▶ Problem to solve
What lines of the data below include the word "Google"? Report them by copying each.

########################################

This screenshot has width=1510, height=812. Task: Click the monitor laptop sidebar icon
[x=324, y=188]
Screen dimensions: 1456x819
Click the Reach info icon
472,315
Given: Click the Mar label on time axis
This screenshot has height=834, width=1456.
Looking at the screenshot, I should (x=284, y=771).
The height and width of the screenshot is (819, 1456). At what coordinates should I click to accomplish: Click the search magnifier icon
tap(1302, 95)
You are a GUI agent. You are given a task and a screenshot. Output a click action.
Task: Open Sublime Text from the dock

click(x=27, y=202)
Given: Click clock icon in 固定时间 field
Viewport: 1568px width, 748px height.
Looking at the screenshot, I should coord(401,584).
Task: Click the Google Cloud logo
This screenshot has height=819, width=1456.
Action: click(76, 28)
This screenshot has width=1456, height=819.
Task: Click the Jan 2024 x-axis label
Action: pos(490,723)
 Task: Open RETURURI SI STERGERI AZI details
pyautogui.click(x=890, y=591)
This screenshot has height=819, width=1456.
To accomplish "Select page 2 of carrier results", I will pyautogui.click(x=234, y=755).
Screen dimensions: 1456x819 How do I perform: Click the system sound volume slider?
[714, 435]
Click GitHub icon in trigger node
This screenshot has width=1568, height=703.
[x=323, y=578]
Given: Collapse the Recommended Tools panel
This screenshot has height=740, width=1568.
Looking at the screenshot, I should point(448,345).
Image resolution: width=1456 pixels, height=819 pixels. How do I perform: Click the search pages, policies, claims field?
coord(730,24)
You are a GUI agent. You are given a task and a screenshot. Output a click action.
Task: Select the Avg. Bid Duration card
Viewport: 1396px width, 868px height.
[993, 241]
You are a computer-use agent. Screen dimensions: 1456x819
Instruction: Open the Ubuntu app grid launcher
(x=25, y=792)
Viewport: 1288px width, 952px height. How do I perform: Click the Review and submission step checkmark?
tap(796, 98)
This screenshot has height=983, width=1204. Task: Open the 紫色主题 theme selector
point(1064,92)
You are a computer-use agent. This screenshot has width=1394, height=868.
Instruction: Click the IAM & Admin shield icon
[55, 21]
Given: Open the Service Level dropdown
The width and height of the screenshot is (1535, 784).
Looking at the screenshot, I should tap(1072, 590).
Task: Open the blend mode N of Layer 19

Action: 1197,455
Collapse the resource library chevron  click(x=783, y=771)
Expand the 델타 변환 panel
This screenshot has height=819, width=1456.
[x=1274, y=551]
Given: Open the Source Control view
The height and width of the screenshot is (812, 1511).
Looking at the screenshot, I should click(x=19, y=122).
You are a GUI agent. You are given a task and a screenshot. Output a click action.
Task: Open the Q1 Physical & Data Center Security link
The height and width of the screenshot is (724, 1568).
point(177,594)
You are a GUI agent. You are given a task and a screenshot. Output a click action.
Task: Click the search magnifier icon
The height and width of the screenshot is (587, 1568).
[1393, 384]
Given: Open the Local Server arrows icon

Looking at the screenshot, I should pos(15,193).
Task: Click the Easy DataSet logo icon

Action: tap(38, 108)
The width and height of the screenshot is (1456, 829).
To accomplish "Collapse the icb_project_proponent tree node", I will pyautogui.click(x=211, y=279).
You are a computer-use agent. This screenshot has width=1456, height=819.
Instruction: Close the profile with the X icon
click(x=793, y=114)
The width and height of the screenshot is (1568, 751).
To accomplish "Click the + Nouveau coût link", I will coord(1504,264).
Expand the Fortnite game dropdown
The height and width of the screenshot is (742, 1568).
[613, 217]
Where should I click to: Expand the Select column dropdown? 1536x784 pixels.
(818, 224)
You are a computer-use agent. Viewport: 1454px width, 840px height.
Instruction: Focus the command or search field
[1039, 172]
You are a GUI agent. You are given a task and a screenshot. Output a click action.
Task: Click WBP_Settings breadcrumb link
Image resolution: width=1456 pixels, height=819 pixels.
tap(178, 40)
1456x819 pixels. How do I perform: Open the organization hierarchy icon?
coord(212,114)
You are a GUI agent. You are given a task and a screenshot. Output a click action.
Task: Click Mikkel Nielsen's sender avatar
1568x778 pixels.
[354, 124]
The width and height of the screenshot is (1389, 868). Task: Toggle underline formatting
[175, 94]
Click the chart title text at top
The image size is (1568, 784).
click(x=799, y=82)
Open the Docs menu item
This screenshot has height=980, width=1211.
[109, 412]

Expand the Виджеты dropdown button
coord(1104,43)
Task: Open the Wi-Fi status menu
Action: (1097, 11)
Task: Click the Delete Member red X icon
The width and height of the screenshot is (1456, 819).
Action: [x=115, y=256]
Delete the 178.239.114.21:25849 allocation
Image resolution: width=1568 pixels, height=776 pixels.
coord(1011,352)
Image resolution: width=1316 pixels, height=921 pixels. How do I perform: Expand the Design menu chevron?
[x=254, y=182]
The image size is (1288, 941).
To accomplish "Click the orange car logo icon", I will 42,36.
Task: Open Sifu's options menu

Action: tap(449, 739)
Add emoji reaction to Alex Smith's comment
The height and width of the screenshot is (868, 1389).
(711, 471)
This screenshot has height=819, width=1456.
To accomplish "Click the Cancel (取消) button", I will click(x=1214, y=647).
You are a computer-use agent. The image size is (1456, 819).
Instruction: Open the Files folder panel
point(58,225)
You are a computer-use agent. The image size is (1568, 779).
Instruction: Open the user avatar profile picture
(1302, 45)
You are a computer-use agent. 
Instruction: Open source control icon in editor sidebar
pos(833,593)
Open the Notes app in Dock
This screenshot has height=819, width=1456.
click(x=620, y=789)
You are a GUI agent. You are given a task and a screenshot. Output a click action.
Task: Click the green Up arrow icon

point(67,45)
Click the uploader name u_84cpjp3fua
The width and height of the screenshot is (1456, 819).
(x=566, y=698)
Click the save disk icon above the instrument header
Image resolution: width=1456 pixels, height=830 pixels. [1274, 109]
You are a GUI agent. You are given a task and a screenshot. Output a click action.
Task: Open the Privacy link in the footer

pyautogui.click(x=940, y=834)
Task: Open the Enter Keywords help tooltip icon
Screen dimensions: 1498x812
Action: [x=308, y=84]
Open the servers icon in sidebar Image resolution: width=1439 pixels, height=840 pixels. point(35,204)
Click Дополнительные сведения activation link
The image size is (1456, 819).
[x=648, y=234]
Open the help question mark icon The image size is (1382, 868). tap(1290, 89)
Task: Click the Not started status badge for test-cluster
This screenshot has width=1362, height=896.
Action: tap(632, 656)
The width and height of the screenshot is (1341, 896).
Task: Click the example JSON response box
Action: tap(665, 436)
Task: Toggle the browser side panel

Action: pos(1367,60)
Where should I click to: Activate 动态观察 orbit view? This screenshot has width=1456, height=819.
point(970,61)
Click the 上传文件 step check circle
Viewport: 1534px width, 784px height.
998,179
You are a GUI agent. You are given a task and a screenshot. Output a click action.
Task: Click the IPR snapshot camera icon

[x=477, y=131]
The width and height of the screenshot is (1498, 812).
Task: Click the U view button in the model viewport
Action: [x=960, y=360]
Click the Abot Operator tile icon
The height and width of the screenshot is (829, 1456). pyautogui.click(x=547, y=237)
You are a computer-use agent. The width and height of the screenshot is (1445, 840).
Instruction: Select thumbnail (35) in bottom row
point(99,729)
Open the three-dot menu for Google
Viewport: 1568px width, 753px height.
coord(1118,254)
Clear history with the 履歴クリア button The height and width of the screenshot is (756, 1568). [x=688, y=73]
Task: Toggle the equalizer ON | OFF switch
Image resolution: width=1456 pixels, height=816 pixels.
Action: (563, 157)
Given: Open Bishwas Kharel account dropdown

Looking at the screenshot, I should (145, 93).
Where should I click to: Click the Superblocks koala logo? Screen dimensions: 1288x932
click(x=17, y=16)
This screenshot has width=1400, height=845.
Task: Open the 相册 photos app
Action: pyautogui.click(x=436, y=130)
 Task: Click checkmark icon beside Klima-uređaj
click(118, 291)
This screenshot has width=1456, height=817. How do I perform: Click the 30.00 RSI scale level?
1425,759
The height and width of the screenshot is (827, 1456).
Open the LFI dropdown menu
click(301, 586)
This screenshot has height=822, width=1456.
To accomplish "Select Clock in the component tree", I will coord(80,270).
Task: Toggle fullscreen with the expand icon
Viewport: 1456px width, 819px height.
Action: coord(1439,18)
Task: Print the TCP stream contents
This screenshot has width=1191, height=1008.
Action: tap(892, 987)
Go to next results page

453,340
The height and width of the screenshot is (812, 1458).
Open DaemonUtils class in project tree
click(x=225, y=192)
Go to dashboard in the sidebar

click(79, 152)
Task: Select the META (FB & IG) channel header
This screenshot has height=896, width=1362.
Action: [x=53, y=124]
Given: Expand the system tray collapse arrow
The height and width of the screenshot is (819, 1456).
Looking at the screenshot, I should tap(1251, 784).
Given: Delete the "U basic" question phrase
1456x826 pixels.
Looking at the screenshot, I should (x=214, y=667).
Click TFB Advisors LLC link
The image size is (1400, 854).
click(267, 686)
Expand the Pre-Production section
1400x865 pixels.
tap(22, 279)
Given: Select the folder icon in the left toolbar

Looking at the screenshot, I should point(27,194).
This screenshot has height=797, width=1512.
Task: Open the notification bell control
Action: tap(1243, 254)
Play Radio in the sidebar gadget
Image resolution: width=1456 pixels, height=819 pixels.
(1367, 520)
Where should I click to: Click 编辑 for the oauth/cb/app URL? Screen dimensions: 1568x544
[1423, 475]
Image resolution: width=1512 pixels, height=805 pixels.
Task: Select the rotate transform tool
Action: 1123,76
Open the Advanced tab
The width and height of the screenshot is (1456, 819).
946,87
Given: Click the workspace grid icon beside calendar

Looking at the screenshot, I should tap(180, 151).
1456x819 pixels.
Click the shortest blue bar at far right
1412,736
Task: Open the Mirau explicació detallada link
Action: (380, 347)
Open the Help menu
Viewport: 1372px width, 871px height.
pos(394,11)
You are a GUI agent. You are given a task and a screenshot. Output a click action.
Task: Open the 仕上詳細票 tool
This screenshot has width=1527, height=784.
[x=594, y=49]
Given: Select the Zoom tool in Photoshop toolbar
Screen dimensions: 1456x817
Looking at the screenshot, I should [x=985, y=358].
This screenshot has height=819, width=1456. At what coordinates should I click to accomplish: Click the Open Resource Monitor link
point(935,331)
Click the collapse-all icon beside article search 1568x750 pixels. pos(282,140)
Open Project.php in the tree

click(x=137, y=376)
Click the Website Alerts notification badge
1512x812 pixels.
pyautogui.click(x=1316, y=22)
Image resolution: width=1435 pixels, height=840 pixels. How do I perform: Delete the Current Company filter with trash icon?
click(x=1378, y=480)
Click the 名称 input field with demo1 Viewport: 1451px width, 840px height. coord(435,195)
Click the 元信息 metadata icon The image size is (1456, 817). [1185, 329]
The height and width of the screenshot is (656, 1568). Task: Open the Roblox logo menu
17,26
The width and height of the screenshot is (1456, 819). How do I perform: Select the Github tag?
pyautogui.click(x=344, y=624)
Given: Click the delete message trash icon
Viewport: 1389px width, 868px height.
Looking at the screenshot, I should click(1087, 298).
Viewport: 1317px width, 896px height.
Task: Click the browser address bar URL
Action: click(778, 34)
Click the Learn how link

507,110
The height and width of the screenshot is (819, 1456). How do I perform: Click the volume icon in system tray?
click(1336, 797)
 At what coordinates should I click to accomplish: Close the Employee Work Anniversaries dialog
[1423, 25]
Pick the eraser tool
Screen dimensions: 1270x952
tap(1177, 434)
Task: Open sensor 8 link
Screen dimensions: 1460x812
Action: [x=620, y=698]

########################################

▶ Response below
Task: Click the Google Cloud logo
Open the three-dot menu for Google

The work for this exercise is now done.